Greetings fellow felines. We’re here to talk about the heat. You would think that with as much as we all love to curl up with an electric blanket in the cooler weather that summer would be a breeze for us cats. After all, we do adore sun puddles. But there’s warm, and then there’s the ridiculous heat that comes around this time of year.
It’s time to call out your primordial cat and make sure you’re following your instincts regarding the heat. This is no time to go “doggo” and start exercising with your human.
Conserve your energy. Sleep when it’s hot; prowl when it’s cooler. Nothing interesting happens in the heat of the day anyway – everything else is avoiding the sun too. It’s the perfect excuse for taking longer naps.
Sleep someplace cool. Tile floors are great in the summer. They stay cooler and don’t retain heat. Sinks work well if you want to avoid being stepped on.
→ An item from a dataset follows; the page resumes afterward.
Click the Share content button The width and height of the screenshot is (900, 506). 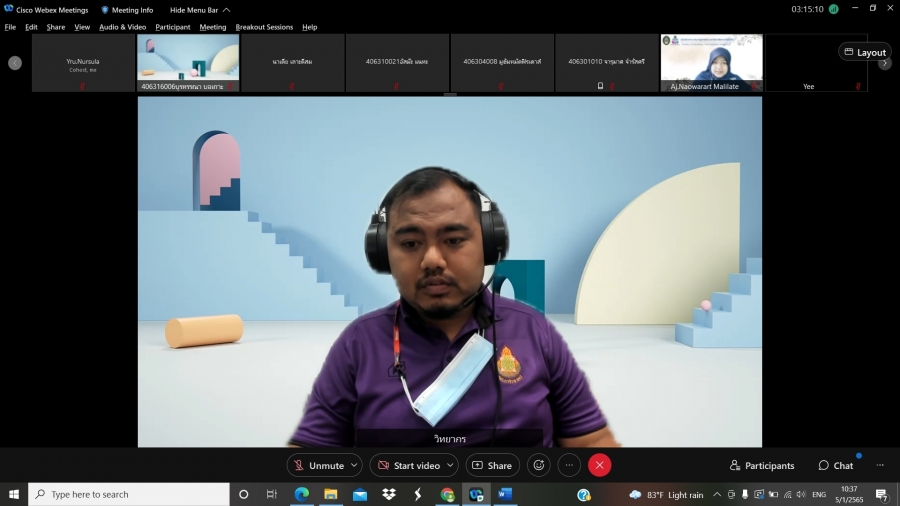(x=492, y=465)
Try to avoid the rooms with big, open windows that let in a lot of sun. You don’t want to sleep in those intense sun puddles either.
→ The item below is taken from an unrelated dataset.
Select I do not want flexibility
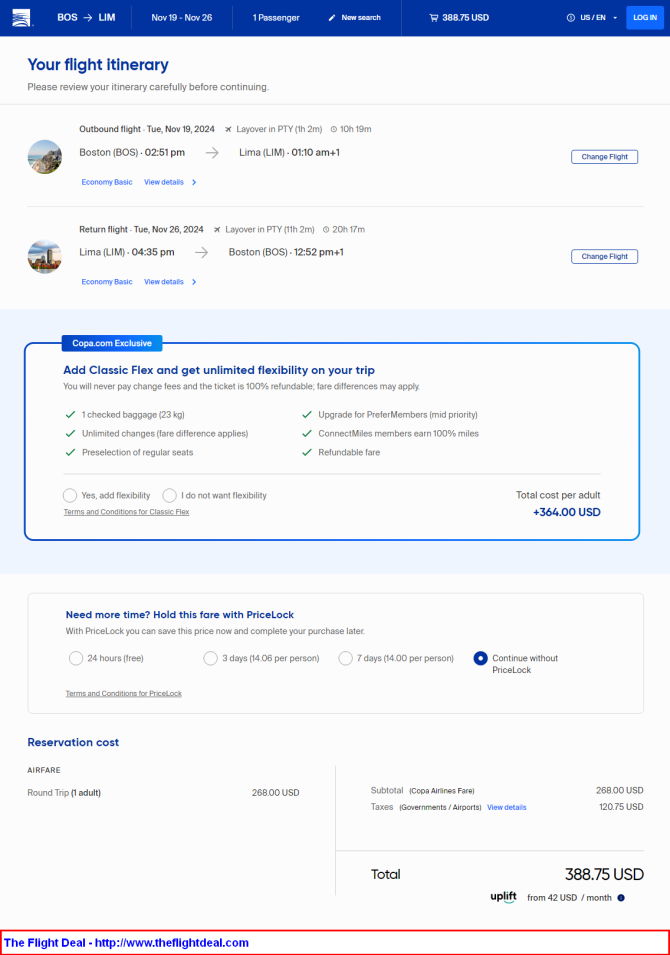Viewport: 670px width, 955px height. click(169, 495)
Groom yourself. As the saliva dries, it will help cool you down,
Hydrate. Drink water whenever you get the chance. You’re thirstier in the heat, and drinking cool water will help you cool down.
You also need to talk to your human about things they can do to help you deal with the heat:
Make ice toys. We like to play with ice cubes. They slide nicely and are fun to pounce on. They also help to keep our paws cool. (In case you didn’t know, paws are where we gain and lose heat.)
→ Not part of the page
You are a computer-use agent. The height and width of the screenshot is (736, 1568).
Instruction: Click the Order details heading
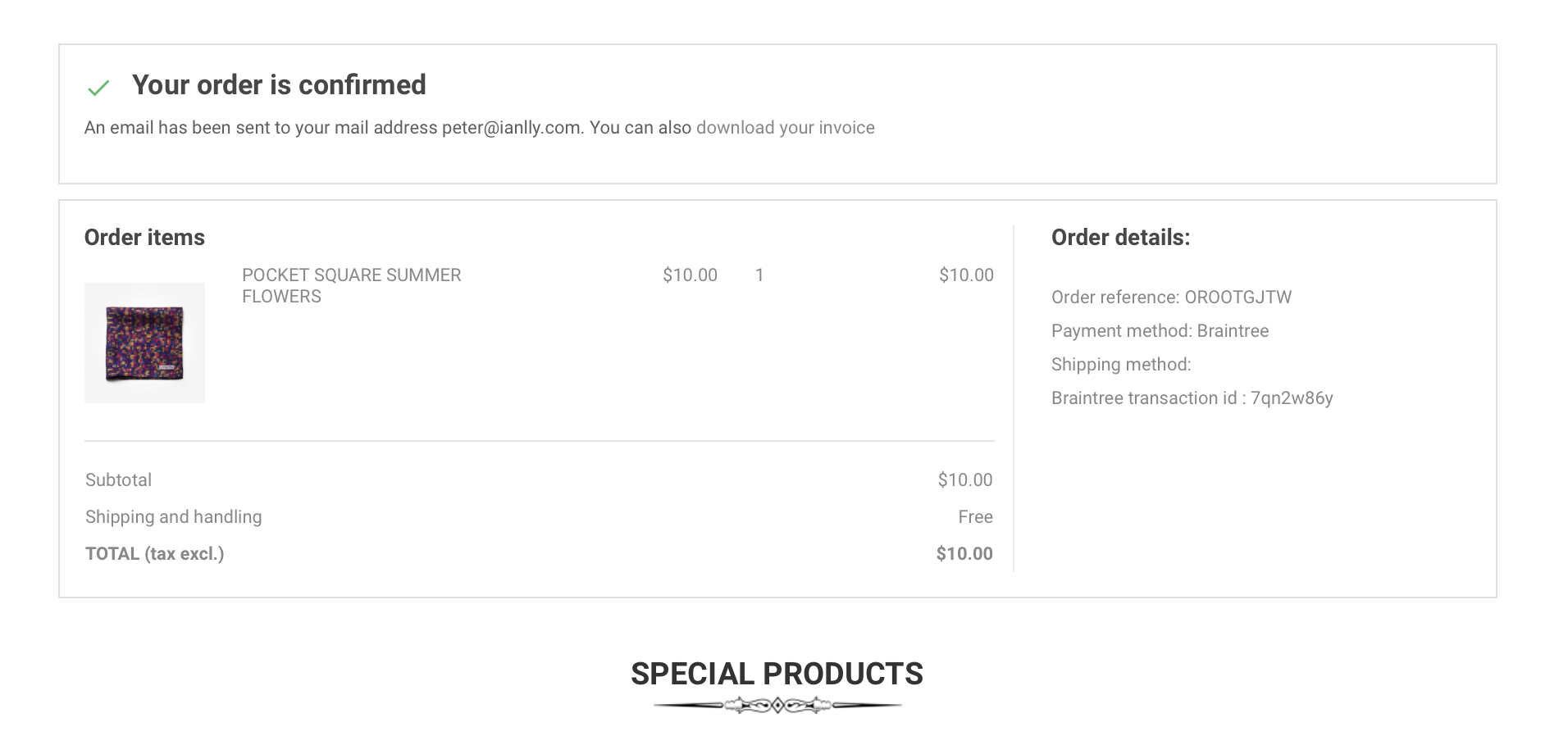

Cooling mats. If your house is really hot, or if you get overheated easily, a cooling mat is a great idea. Your human can buy one or make their own out of freezer blocks and a thick blanket (don’t let them get the really cold stuff next to your fur/skin). In an emergency, a package of frozen vegetables will work.
Wet towel. If you’re feeling extra warm, your human can help by wetting your fur with a towel or their hands. It will feel really good as the water evaporates. At the least, dampening your paws will offer quick relief.
Brushing. Our fur coat helps to regulate our temperatures, but loose furs just make us hot. Getting brushed daily helps keep us as cool as possible.
Watch for signs of overheating. Heavy panting and loss of energy are early signs that we are too hot. Agitation, rapid breathing, skin that is hot to the touch, drooling and vomiting may be signs of heatstroke and are a medical emergency. You need to see a vet.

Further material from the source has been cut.